Lab-grown meat made without killing animals will go on sale for the first time.

The Singapore authorities have approved the chicken meat, which is produced in bioreactors and grown from animal muscle cells.

The American company Eat Just, which has produced the so-called “cultured” or “clean” meat, said it will be sold as nuggets.

The company said it could pave the way for a future where all meat is produced without slaughtering livestock.

It’s because the global demand for regular meat alternatives continues to increase due to consumer concerns about health, animal welfare and the environment.

More than 20 companies around the world test lab-grown fish, beef and chicken.

Barclays estimates that the meat alternatives market could be worth £ 104 billion – $ 140 billion – over the next ten years, or 10% of the global $ 1.4 trillion meat industry.

The Singapore Food Agency said the meat was “found to be safe for consumption in its intended use.”

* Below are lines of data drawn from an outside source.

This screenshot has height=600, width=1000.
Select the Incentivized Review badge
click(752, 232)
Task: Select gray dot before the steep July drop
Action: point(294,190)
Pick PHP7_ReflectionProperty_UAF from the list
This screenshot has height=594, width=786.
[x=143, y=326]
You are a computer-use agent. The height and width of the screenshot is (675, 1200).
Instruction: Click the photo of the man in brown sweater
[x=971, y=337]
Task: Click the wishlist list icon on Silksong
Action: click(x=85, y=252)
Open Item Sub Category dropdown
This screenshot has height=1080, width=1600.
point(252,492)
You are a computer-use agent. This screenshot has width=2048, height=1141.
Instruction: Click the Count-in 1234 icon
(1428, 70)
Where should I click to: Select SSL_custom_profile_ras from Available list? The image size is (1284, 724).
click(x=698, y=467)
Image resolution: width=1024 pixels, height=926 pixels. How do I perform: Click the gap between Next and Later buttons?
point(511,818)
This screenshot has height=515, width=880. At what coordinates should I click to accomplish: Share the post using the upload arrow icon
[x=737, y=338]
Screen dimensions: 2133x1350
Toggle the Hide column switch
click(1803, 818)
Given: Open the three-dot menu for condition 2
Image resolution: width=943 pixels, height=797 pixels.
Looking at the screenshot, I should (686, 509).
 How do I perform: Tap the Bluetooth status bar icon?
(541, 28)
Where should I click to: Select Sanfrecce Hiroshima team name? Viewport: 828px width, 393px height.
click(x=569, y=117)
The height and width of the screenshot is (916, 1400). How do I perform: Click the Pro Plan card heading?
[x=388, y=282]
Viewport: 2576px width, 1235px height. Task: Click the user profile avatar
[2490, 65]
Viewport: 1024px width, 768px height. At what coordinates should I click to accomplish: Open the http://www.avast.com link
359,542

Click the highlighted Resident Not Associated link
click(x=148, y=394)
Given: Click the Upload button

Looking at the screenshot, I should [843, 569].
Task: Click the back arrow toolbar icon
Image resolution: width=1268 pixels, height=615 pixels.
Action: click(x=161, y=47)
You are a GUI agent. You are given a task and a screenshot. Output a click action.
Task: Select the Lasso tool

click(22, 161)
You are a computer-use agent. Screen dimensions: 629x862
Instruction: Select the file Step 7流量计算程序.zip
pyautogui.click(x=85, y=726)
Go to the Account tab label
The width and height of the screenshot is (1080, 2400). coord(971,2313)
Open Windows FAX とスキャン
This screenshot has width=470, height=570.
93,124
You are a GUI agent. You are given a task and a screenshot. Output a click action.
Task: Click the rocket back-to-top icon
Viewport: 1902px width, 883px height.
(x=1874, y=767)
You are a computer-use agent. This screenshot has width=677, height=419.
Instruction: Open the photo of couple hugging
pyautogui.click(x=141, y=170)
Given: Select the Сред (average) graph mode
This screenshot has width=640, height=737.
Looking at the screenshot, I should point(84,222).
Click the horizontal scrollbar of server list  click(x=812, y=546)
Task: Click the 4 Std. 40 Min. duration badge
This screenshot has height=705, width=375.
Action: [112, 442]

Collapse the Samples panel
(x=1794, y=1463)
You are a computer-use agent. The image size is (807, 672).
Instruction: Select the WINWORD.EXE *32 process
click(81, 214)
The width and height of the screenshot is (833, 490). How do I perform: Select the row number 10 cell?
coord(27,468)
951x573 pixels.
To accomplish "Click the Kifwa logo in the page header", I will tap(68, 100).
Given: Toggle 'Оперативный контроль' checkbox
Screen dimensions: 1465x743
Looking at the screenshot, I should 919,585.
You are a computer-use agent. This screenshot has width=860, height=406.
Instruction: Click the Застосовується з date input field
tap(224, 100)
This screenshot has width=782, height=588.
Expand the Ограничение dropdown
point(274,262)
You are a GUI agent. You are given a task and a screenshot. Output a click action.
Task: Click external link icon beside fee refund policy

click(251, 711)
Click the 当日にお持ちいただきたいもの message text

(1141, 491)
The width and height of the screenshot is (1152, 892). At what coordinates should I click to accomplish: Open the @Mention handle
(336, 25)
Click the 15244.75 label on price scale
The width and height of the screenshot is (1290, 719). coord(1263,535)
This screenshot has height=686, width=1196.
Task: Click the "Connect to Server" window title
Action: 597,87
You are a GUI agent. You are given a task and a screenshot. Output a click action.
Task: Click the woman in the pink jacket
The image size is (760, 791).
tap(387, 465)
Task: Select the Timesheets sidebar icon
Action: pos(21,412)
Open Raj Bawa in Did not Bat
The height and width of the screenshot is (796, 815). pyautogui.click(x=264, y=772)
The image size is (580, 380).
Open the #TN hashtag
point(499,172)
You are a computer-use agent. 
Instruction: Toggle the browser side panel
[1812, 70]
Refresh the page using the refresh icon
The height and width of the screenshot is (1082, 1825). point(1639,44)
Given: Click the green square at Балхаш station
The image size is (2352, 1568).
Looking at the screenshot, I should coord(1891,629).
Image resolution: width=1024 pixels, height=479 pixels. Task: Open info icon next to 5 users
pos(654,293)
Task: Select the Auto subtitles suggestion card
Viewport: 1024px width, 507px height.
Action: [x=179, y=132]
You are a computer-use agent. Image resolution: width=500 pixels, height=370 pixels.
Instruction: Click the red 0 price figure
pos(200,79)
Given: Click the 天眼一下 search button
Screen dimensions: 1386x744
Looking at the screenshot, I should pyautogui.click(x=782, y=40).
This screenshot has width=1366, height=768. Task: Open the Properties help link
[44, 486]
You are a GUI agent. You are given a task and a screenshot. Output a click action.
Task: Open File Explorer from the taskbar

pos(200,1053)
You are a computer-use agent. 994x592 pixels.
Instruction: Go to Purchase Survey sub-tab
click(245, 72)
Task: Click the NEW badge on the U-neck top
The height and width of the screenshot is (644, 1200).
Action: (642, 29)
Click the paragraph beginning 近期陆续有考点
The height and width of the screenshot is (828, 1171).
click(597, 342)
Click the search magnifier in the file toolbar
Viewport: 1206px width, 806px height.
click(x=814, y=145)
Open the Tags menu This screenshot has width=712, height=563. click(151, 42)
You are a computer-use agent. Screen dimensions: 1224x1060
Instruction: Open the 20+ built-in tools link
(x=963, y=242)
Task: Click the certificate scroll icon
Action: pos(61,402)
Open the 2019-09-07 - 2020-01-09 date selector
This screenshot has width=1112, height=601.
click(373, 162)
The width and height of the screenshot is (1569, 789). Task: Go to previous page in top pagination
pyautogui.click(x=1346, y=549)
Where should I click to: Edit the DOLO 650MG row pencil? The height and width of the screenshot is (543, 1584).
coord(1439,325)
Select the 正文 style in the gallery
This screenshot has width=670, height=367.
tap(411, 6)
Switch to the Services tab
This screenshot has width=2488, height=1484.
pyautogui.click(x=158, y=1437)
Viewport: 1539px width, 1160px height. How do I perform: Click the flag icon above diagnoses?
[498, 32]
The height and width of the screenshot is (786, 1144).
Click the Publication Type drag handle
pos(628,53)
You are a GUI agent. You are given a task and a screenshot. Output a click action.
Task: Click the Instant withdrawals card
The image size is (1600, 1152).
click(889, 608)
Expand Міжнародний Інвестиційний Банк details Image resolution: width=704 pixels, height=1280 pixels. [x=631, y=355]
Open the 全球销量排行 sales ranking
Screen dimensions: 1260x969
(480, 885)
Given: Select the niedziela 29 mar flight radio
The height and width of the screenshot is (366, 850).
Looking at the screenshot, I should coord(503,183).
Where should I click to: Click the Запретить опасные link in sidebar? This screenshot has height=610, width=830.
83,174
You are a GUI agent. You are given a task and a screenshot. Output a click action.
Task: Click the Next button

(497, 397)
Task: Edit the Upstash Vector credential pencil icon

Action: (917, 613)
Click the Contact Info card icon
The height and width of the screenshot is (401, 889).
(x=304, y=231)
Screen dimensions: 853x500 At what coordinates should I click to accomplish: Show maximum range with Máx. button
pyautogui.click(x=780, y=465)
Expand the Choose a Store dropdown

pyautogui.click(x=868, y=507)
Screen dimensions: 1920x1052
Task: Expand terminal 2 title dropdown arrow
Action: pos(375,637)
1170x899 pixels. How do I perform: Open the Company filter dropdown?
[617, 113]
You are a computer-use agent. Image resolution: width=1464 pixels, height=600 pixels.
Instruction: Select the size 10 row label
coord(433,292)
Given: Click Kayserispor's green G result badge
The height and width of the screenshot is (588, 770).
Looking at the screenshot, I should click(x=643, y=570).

In a statement, Eat Just said, “The world’s first legal authorization of high-quality, real meat made directly from animal cells for safe human consumption paves the way for an upcoming small-scale commercial launch in Singapore.”

The company called it a “breakthrough for the global food industry” and said it hopes other countries will follow suit.

Lab-grown meat made without killing any animals to go on sale for first time

Co-founder and CEO Josh Tetrick said the meat would cost as much as premium chicken when launched in a Singapore restaurant “in the very near future.”

He added, “I am sure our regulatory approval for in vitro meat will be the first of many in Singapore and countries around the world.”

According to the company, no antibiotics were used.

No chickens were killed to obtain the cell line used to produce the meat, TechCrunch reported.

Instead, the process begins with cell isolation, where cells are recovered through methods that may include biopsy from a live animal.

Plant-based meat options, popularized by Beyond Meat Inc and Impossible Foods, are increasingly common on grocery store shelves and restaurant menus around the world.